Residential Care vs Supported Living

There is a big debate underway on the relative merits of supported living versus residential care for adults with Learning Disabilities.  Views tend to be completely polarised which is why it makes it an interesting topic for debate.


Government legislation has directed Local Authorities towards placing people with Learning Disabilities in supported living arrangements. Those in existing residential and out-of-county residential placements are also often being forced into supported living provisions in their home Local Authority.  The background to this is that a disproportionate number of people with Learning Disabilities live in registered services as opposed to supported living, compared to other groups in society, and part of the current shift is to redress this imbalance.

However, the current situation debates a straight comparison between the two services, with the presumption that the delivery of residential care is flawed whilst the delivery of supported living is excellent.  In reality, it’s not that clear cut; there are good and bad residential services and good and bad supported living services.


Definition of Services

Supported living is the term given by Local Authorities to offer people their ‘own homes’ via a tenancy or home ownership or shared ownership and have personal and housing related support provided by an outside organisation.

Residential care is when someone lives in a registered care home which is managed and run by a care provider who is responsible for all aspects of their daily needs and wellbeing.


Things that go wrong

Poor residential or supported living placements and services tend to come about as a result of the following:

  • Poor assessment of an individual’s needs that make either the service or the level of support being given wrong which delivers negative outcomes.
  • These situations may be historic, deliberate or arise from incompetence
  • Placement choice may be driven by funding considerations (funding panels or commissioners) or poor care managers (social workers)
  • The wrong mix of individuals can put even a good service into crisis
  • The wrong support staff for a particular individual
  • Lack of sufficient or appropriate training for staff
  • Poorly motivated staff or just a poor care culture
  • Poorly managed staff
  • Warehousing individuals instead of supporting them to lead more fulfilled lives
  • Inability of services to evolve with individuals
  • Putting the organisation or shareholders before the individual

In either a residential environment or supported living any of these factors can lead to individuals living miserable and unfulfilled lives.

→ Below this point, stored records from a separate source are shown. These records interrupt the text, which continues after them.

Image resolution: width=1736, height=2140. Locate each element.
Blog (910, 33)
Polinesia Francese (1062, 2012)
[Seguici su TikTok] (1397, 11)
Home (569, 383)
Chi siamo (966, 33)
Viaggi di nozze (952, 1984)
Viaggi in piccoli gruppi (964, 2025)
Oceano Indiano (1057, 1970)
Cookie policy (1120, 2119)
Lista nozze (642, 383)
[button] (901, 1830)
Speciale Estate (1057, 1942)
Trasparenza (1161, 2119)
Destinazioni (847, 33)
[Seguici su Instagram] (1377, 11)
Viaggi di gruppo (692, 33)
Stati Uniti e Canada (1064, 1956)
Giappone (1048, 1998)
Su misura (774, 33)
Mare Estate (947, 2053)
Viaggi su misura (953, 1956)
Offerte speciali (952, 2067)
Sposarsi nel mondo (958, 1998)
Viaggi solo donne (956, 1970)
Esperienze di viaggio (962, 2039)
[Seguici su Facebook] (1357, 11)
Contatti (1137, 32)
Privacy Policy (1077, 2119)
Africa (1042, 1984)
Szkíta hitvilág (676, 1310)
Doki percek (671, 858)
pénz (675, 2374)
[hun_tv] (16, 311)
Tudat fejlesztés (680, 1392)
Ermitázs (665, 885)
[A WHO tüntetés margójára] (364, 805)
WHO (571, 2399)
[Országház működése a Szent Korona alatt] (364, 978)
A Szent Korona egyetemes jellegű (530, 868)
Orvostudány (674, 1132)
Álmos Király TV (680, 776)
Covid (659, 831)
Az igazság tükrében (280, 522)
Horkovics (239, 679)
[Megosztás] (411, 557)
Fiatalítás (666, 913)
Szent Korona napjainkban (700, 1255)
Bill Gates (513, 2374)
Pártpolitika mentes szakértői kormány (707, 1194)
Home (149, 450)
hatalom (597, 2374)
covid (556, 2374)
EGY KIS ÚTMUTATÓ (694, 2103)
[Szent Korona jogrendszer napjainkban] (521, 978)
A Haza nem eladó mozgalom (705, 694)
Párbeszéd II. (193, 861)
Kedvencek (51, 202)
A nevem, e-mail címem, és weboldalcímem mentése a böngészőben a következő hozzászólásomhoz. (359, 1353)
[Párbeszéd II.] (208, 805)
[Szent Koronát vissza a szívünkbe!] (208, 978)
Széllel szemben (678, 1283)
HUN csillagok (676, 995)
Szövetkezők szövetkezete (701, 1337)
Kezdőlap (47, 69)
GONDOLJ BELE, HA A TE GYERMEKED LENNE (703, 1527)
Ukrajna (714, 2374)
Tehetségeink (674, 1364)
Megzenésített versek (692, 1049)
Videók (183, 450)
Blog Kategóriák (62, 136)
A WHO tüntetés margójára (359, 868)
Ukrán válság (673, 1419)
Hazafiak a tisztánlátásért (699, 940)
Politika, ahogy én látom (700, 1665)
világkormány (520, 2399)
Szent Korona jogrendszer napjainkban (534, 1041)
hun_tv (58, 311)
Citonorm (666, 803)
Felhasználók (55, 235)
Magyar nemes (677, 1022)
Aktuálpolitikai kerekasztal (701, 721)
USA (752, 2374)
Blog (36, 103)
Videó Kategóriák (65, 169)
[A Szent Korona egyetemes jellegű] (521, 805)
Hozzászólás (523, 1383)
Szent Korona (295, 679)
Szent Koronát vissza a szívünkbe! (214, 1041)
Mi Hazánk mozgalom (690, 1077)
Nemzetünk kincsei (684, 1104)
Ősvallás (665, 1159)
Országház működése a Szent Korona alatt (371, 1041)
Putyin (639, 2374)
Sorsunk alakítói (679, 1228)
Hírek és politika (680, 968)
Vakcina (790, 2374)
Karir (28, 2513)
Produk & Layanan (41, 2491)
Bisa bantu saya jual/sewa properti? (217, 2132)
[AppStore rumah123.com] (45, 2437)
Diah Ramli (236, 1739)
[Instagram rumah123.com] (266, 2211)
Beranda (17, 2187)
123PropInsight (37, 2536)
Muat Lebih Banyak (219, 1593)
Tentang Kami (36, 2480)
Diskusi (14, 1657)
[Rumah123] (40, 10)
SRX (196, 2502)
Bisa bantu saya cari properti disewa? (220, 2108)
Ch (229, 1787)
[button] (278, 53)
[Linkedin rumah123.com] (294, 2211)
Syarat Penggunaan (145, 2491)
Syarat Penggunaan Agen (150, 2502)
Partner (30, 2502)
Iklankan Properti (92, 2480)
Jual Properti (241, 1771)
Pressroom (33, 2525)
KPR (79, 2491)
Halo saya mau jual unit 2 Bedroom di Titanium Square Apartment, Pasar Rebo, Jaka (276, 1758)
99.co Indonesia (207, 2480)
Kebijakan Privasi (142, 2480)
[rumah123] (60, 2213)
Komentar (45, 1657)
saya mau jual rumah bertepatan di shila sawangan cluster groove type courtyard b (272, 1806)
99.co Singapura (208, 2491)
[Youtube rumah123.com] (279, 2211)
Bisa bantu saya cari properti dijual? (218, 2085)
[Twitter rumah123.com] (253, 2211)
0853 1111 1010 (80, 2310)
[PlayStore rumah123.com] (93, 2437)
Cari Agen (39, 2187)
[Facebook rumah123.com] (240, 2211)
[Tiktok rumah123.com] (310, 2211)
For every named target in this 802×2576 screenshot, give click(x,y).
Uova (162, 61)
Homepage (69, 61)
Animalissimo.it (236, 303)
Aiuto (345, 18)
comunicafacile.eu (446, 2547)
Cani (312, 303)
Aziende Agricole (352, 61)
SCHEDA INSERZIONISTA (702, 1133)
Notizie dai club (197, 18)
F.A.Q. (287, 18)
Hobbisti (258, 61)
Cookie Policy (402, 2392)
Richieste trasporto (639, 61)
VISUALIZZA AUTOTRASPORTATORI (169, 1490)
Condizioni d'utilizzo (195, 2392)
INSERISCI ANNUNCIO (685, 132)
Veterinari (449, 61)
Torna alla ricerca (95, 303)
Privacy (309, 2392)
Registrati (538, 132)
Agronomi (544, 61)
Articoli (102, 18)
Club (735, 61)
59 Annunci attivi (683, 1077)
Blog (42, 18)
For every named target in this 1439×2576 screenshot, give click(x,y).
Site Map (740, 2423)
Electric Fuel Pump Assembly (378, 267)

Funding & Financial Safeguards

A key difference between the two types of services is how an individual’s funding package is put together and who is responsible for ultimately spending that money.

Supported Living:

  • Individuals have a legal right to access a range of benefits
  • They have access to other sources of funding, including Direct Payments, Supporting People Monies, Independent Living Fund, etc.
  • They can choose to spend their benefits package on whatever services they like
  • Spending is monitored and if money is spent inappropriately, action is taken
  • This also allows people to make choices about the balance between what they spend their money on

Residential Care:

  • Funding goes to the provider who is responsible for delivering the individualised services
  • The type and level of these services are pre-determined and are legally binding
  • Contracts and outcomes are monitored to ensure service quality
  • Continuing funding of placement is outcome based
  • Individuals are entitled to limited benefits


Our Perspective

The debate can also be subjective.

Ten years ago, as parents of a child with complex needs we had a very low opinion of all care services in the UK.  We didn’t have a view on residential care versus supported living; we just couldn’t find a good service at the time for our daughter.  In the end we set up our own registered residential service, Home From Home Care.  We approached the task with logic and without the baggage or prejudices of a pre-existing operation / service.  Our aspirations were what any parent would want – fulfilled days, great environments and a really good and effective staff team where our children are treated with respect.

Ten years on we still think the standard of care in the UK is often poor an already compromised sector is now under increasing pressure from the budget cuts – so the question remains not supported living versus residential care but, “how do we raise the standards of care in the UK to better support the vulnerable in society in today’s economic climate?”


Who this debate is about

Whilst we don’t doubt that supported living is the right thing for many people with a Learning Disability, it tends to be more appropriate for those with lower levels of support needs.  Even if a service gets a few things wrong (as above), if they more or less get the majority of support right, the placement will succeed to an extent.

We now want to focus the debate on individuals at the other end of the spectrum, those with the higher complex needs.  In their case, it’s just too simplistic to apply the same mechanisms and criteria (rent book, tenancy etc.) to measure ‘successful outcomes’ because different things are happening in the lives of these individuals:

  1. Their mental capacity may be limited
  2. The margin for error in the support they receive is incredibly small
  3. Situations escalate to extremes

Over the coming months we will be posting our opinions on this topic with particular regard to how the government policy of moving towards supported living might not be the best approach for those with complex needs.